29-Year-Old Goldman Sachs MD Leaves for Hedge Fund Millennium
Yesterday, it was reported that 29-year-old dividend trader Paulo Costa has made the decision to leave Goldman Sachs and join hedge fund Millennium in London. It appears that Costa may have been offered a significant financial incentive to make this move.
While Millennium declined to comment on the situation, it is rumored that Costa’s inducement package could be upwards of $20 million. This generous offer likely played a key role in his decision to leave Goldman Sachs, despite having recently been promoted to managing director and expressing pride in his work at the firm.
Continuing Trend of Young Traders Leaving Banks for Hedge Funds
Costa is just the latest in a series of talented young traders at Goldman Sachs who have opted to pursue opportunities at multistrategy hedge funds. Last year, 28-year-old inflation trader Wajih Ahmed departed Goldman for Balyasny Asset Management. Similarly, index trader Dan Avery, who achieved managing director status at Goldman at the age of 28, made the move to Millennium at 33 before later transitioning to Balyasny.
Costa, who is married to a prime broking professional at Goldman Sachs, specialized in dividend trading during his time at the firm.

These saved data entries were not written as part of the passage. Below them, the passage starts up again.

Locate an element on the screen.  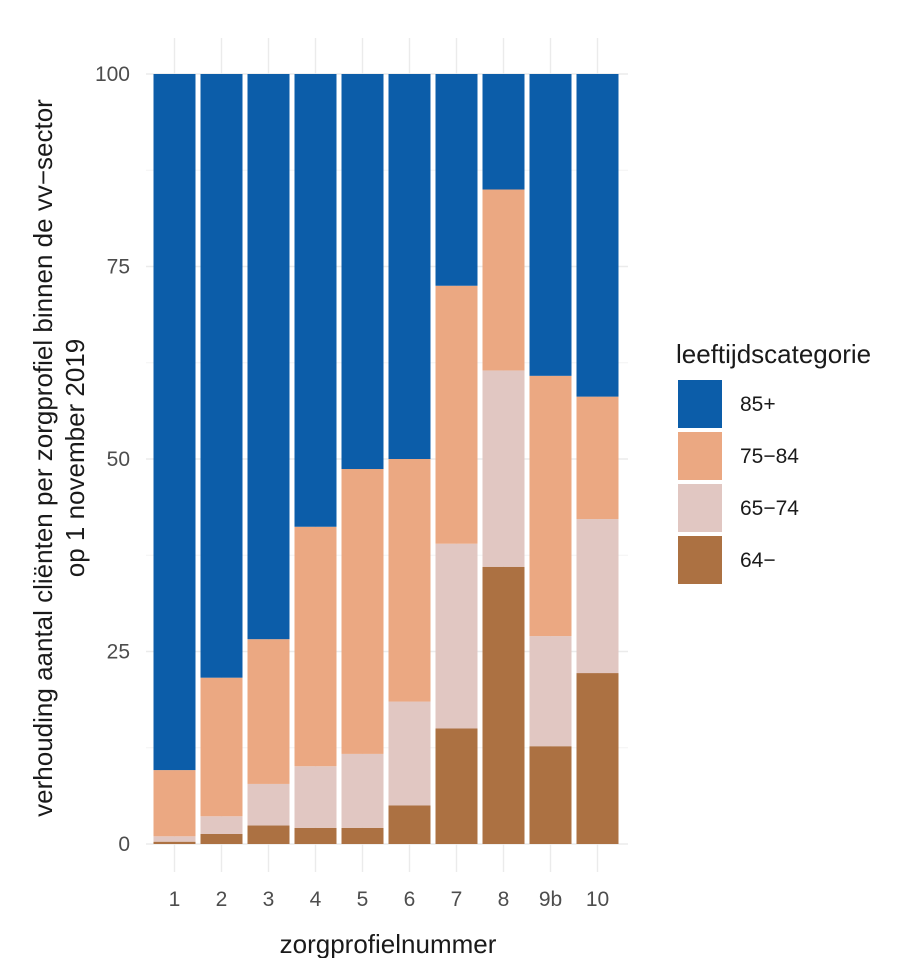
y-tick-label: 0 is located at coordinates (124, 844).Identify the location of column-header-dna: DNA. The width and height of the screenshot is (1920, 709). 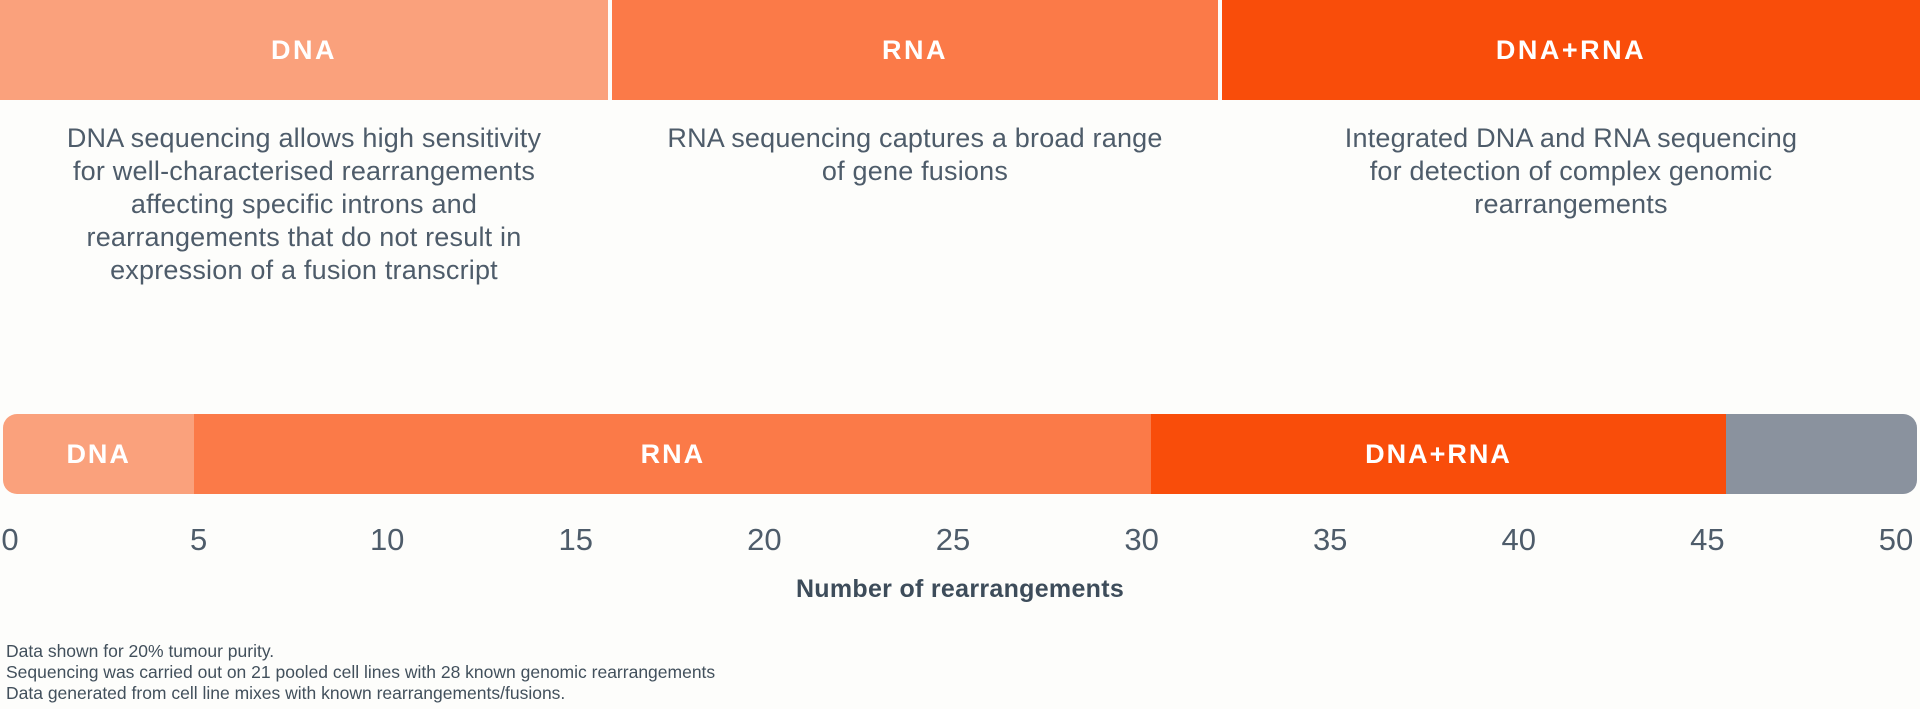
(304, 50).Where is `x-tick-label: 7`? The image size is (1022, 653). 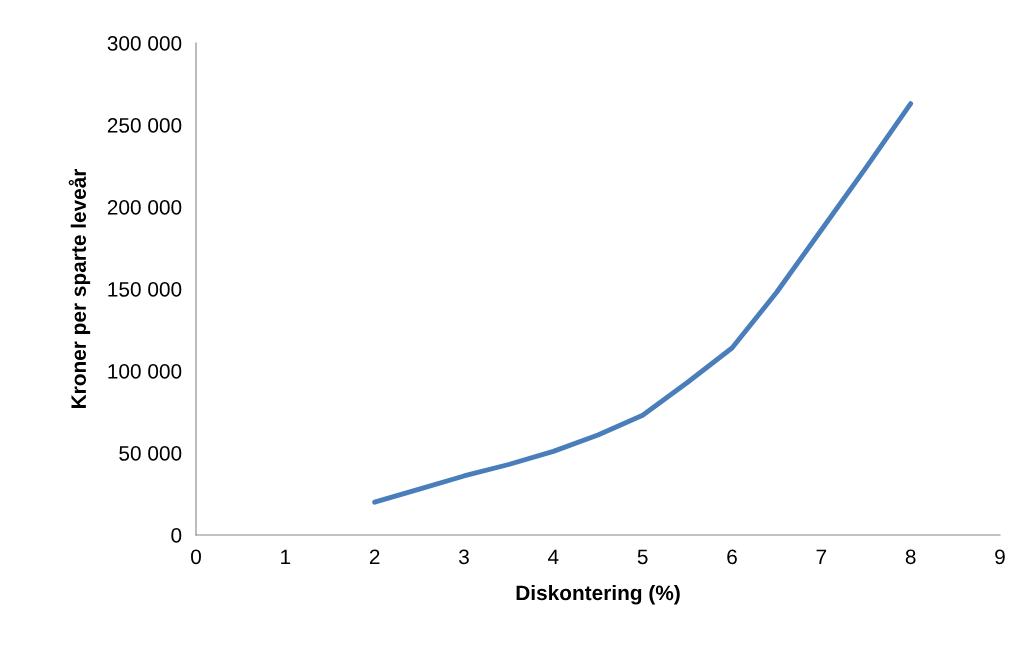
x-tick-label: 7 is located at coordinates (822, 556).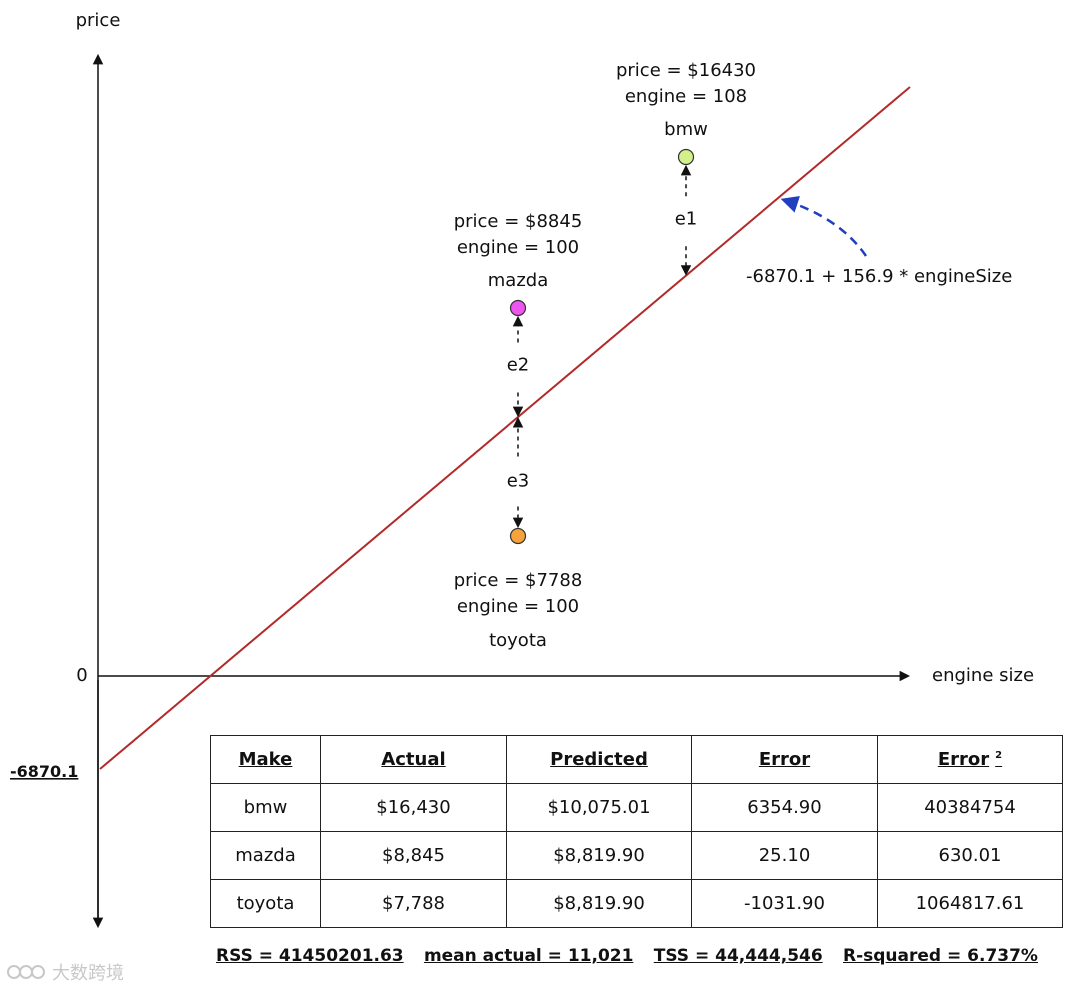 This screenshot has width=1080, height=992. What do you see at coordinates (970, 856) in the screenshot?
I see `cell-error-squared: 630.01` at bounding box center [970, 856]. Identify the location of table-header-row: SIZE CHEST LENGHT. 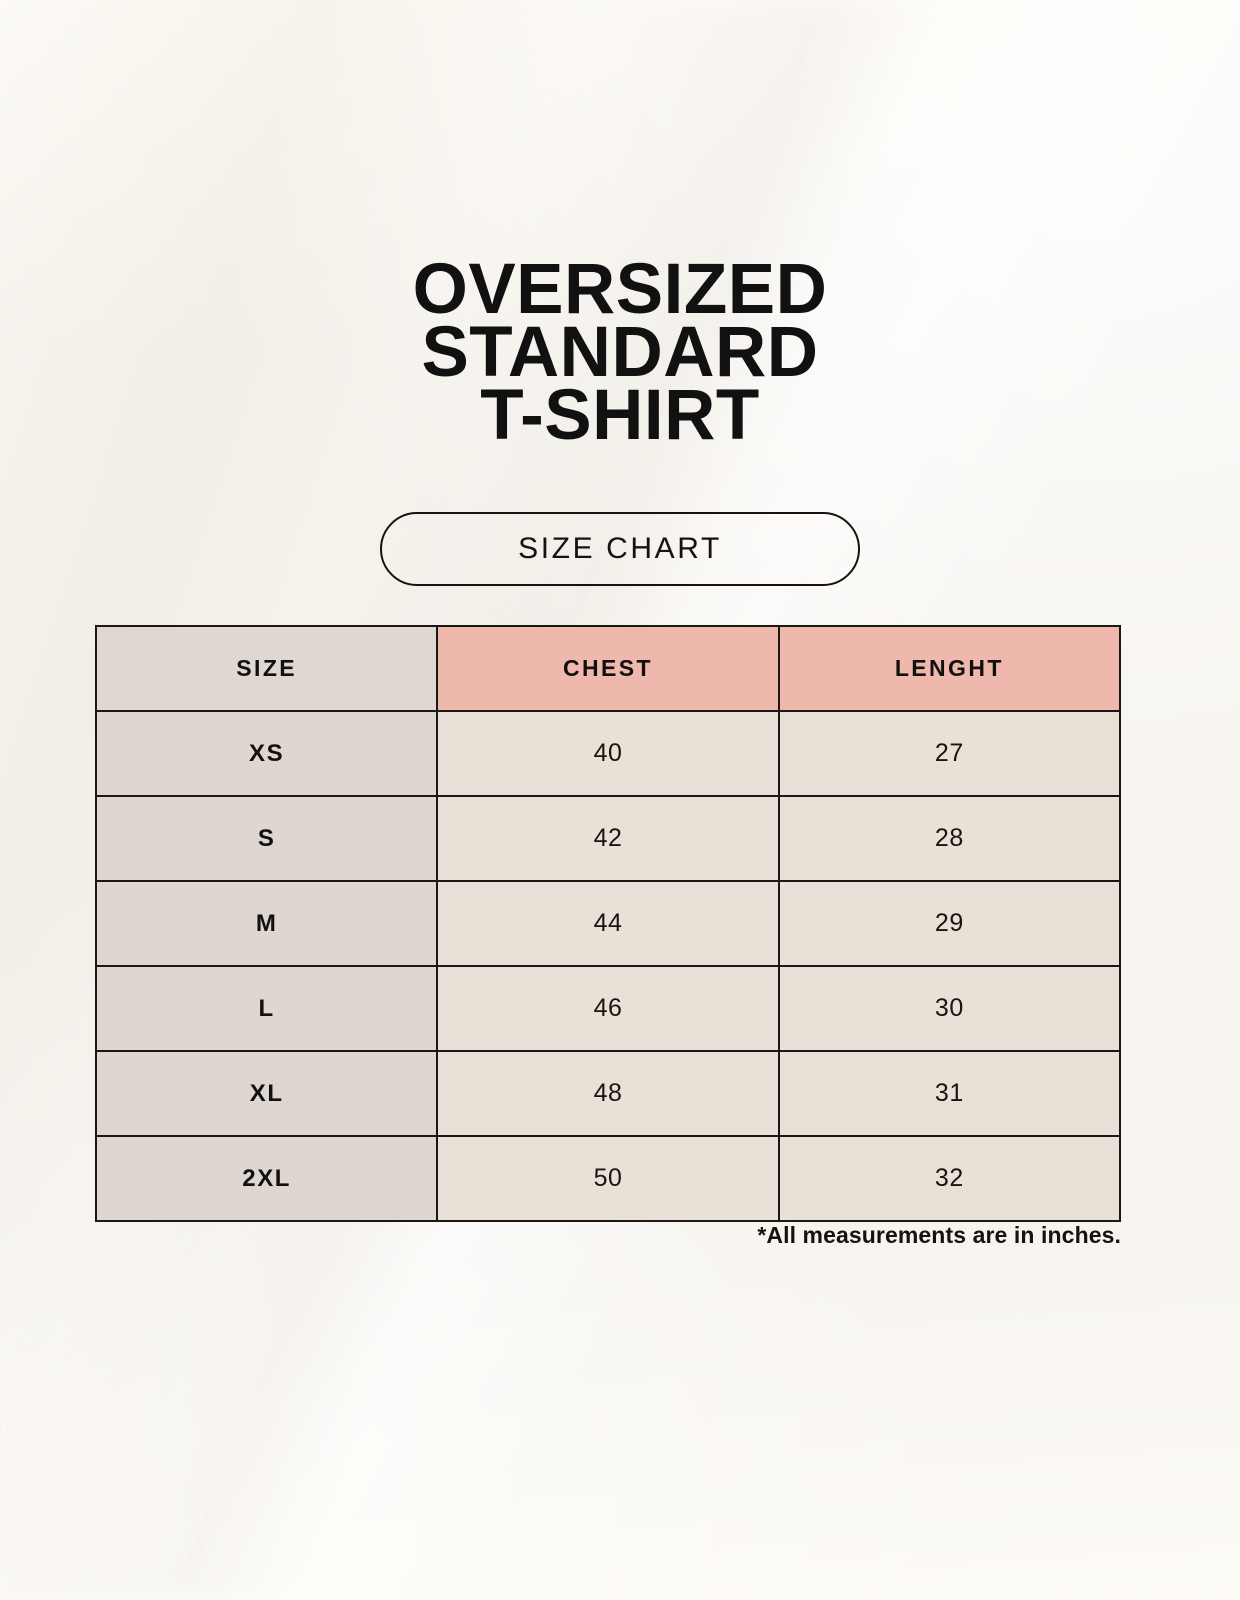
(608, 668).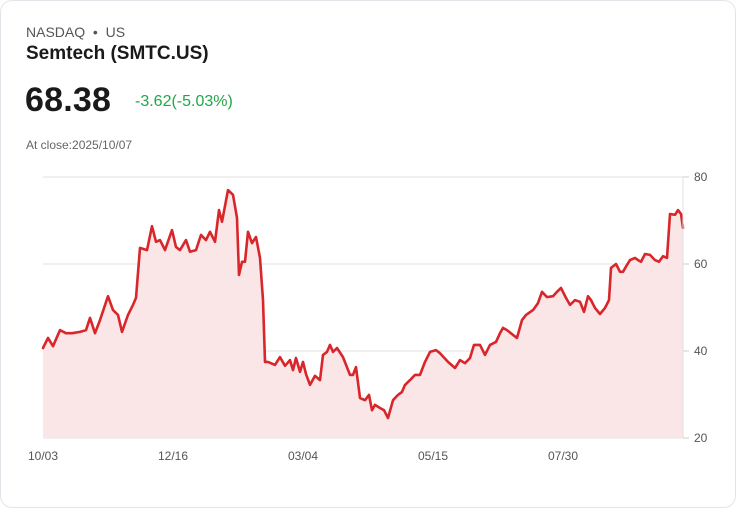 The width and height of the screenshot is (736, 508). I want to click on y-tick-label: 20, so click(701, 438).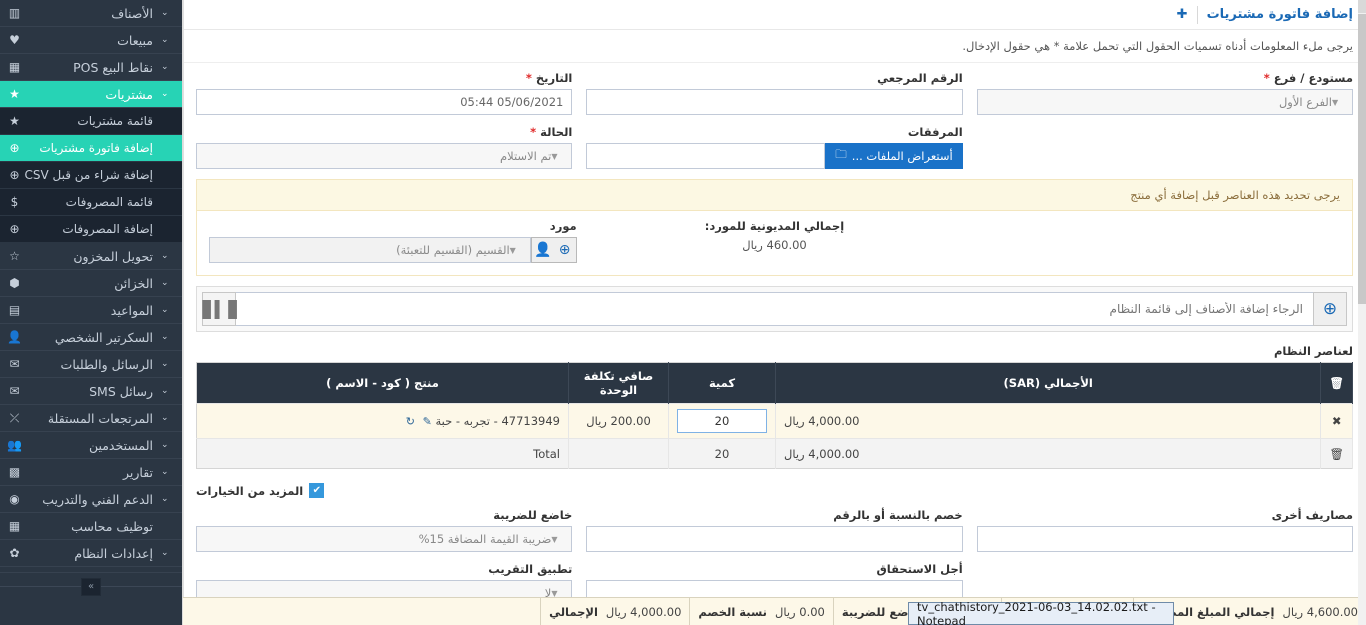  What do you see at coordinates (382, 454) in the screenshot?
I see `total-row-label: Total` at bounding box center [382, 454].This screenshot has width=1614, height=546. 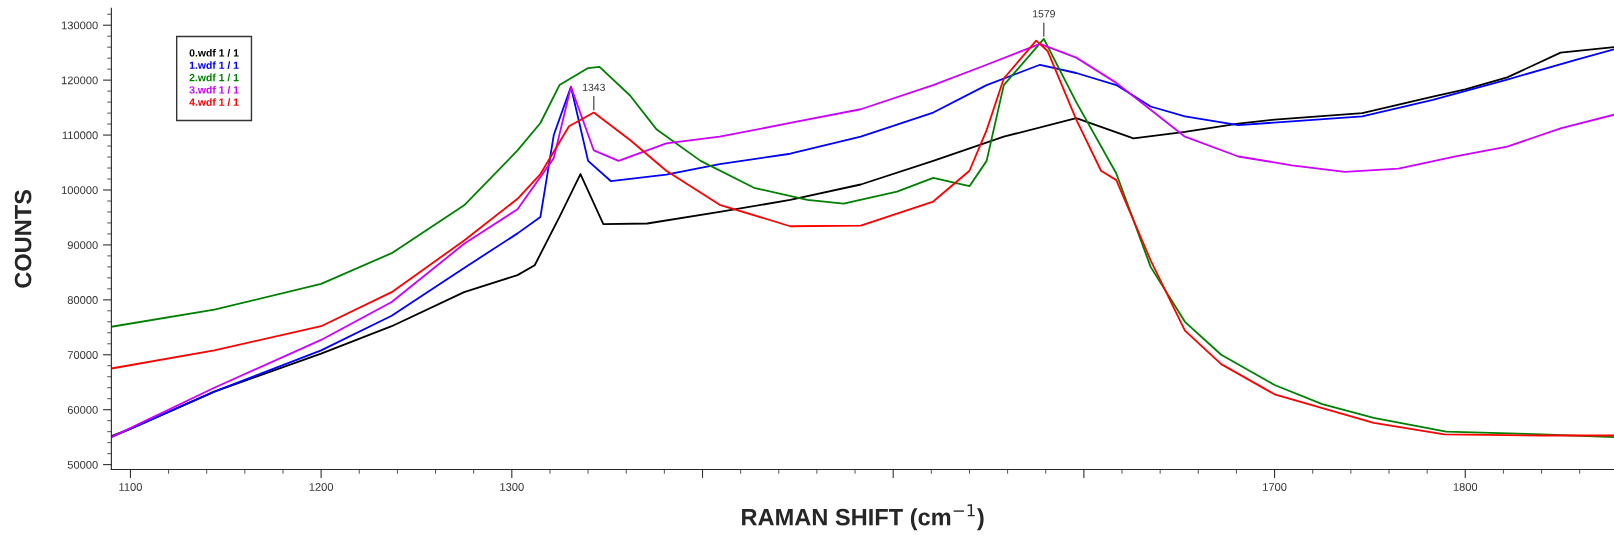 What do you see at coordinates (82, 355) in the screenshot?
I see `y-tick-label: 70000` at bounding box center [82, 355].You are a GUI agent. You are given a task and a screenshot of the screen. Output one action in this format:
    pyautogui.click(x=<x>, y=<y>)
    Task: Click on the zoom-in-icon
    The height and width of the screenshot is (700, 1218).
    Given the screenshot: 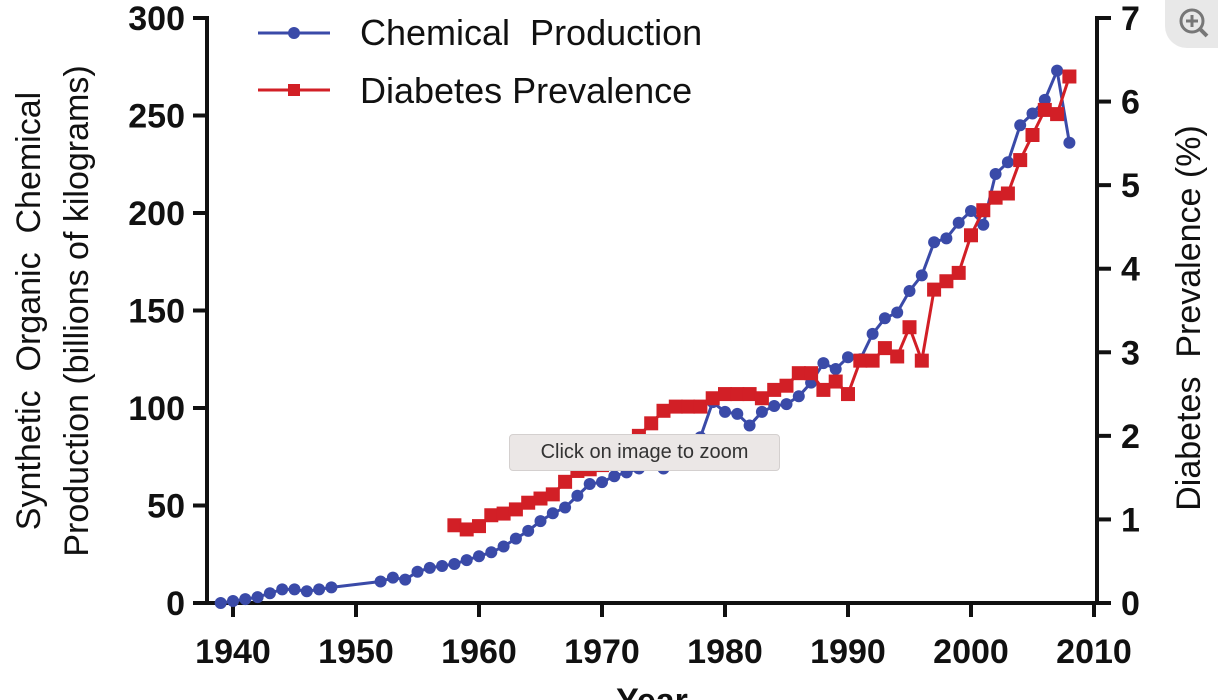 What is the action you would take?
    pyautogui.click(x=1194, y=23)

Dividend traders like Costa engage in the trading of dividend futures, which are derivative contracts that enable investors to speculate on future dividend payments.
Conclusion
In conclusion, the departure of Paulo Costa from Goldman Sachs to join Millennium represents a continuation of the trend of young, talented traders opting for opportunities in the hedge fund industry over traditional banking roles. The allure of significant financial incentives and the potential for career advancement at firms like Millennium have proven attractive to individuals like Costa, despite their previous successes at top investment banks.